Note: When using --with-ipa with default text output, pipe through cat for proper terminal display of Unicode IPA characters. This is not required for JSON-LD output.

Installation

CLI (KizaMe)

# Default (lightweight)
cargo install kizame

# With Wikidata builder
cargo install kizame --features builder

Rust Library

[dependencies]
mecrab = "0.1"

# Optional features
mecrab = { version = "0.1", features = ["json", "parallel"] }

Quick Start

CLI Usage

# Initialize dictionary (finds system IPADIC)
kizame dict init

# Interactive parsing
echo "すもももももももものうち" | kizame

# With dictionary path
kizame -d /var/lib/mecab/dic/ipadic-utf8 parse

# Wakati (space-separated)
echo "日本語の形態素解析" | kizame -w

# JSON output
echo "東京都" | kizame -O json

# With IPA pronunciation (default format - requires | cat for terminal display)
echo "こんにちは" | kizame parse --with-ipa | cat

# With word embeddings (default format)
echo "私は学生です" | kizame parse --with-vector -v /path/to/vectors.bin | cat

# With both IPA and vectors (default format)
echo "東京に行く" | kizame parse --with-ipa --with-vector -v /path/to/vectors.bin | cat

# JSON-LD with semantic URIs
echo "東京に行く" | kizame -O jsonld --with-semantic

# JSON-LD with IPA pronunciation
echo "こんにちは" | kizame -O jsonld --with-ipa

# JSON-LD with word embeddings
echo "私は学生です" | kizame -O jsonld --with-vector -v /path/to/vectors.bin

# RDF formats (Turtle, N-Triples, N-Quads)
echo "東京に行く" | kizame -O turtle
echo "東京に行く" | kizame -O ntriples
echo "東京に行く" | kizame -O nquads

# Dictionary info
kizame dict info
kizame dict dump -d /path/to/dic

# Interactive TUI debugger
kizame explore "東京に行く"

Rust API

use mecrab::MeCrab;

let mecrab = MeCrab::new()?;
let result = mecrab.parse("すもももももももものうち")?;
println!("{}", result);

// Add custom words at runtime
mecrab.add_word("ChatGPT", "チャットジーピーティー", "チャットジーピーティー", 5000);

// N-best paths
use mecrab::viterbi::NbestSearch;
let nbest = NbestSearch::new(&mecrab);
for path in nbest.search("東京", 5)? {
    println!("Cost: {}, Path: {:?}", path.total_cost, path.nodes);
}

// Streaming processing
use mecrab::stream::SentenceReader;
let reader = SentenceReader::new(input);
for sentence in reader {
    let result = mecrab.parse(&sentence)?;
}

// Phonetic conversion
use mecrab::phonetic::PhoneticTransducer;
let transducer = PhoneticTransducer::new();
let romaji = transducer.to_romaji("こんにちは"); // "konnichiha"

Training Word Embeddings

KizaMe includes a high-performance pure Rust Word2Vec implementation with Hogwild! lock-free parallelization:

Performance

  • 83% parallel efficiency on 6 cores (499.7% CPU usage)
  • ~500K words/sec/core training throughput
  • 2.27x speedup vs mutex-based baseline
  • Memory-mapped MCV1 format for instant vector loading

Training Pipeline

# Extract vocabulary
kizame dict dump -d /var/lib/mecab/dic/ipadic-utf8 --vocab > vocab.txt
MAX_WORD_ID=$(tail -1 vocab.txt | cut -f1)
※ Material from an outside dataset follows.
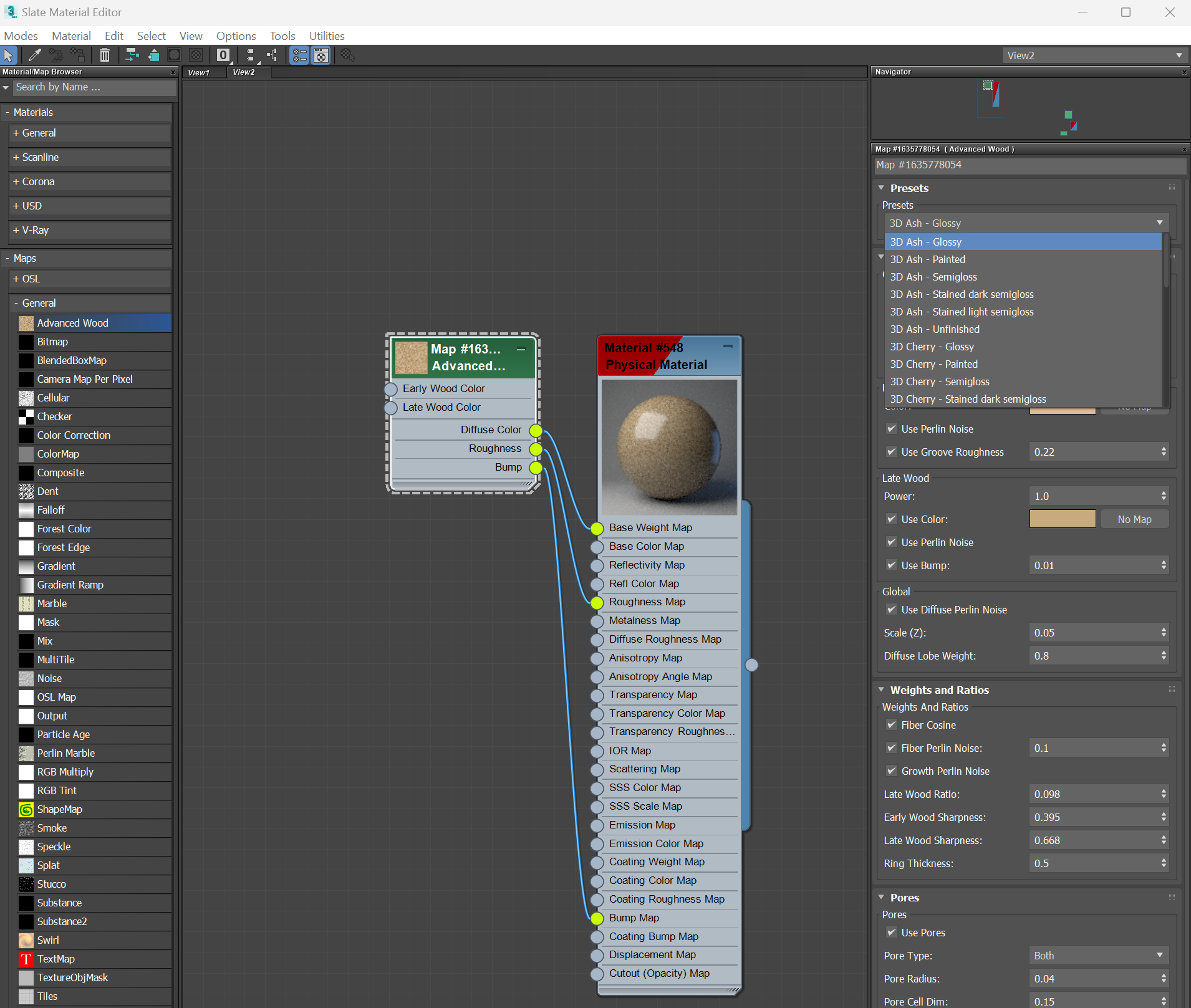Toggle the Material/Map Browser panel icon
The height and width of the screenshot is (1008, 1191).
click(x=299, y=55)
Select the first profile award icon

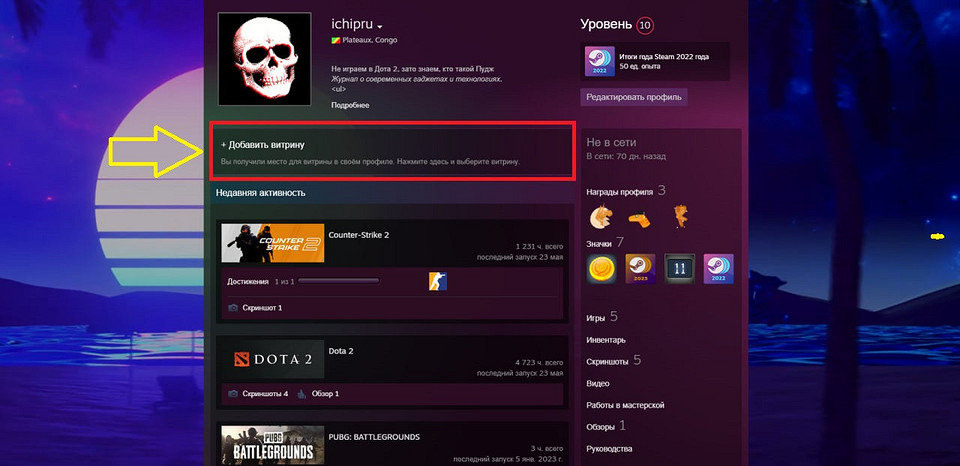pyautogui.click(x=599, y=216)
# Parse corpus to word_id sequences
cat corpus.txt | kizame parse --wakati-word-id > corpus_ids.txt

# Train Word2Vec (MCV1 binary format - recommended)
kizame vectors train \
  -i corpus_ids.txt \
  -o vectors.bin \
  -f mcv1 \
  --max-word-id $MAX_WORD_ID \
  --size 100 \
  --window 5 \
  --negative 5 \
  --epochs 3 \
  --threads 6  # Automatically uses Hogwild!

# Use trained vectors
echo "東京に行く" | kizame parse --with-vector -v vectors.bin --with-ipa | cat

Technical Details: See mecrab-word2vec/IMPLEMENTATION.md for Hogwild! algorithm details, safety analysis, and performance benchmarks.

Training Guide: See docs/WORD2VEC_TRAINING_GUIDE.md for full training pipeline with Japanese Wikipedia corpus.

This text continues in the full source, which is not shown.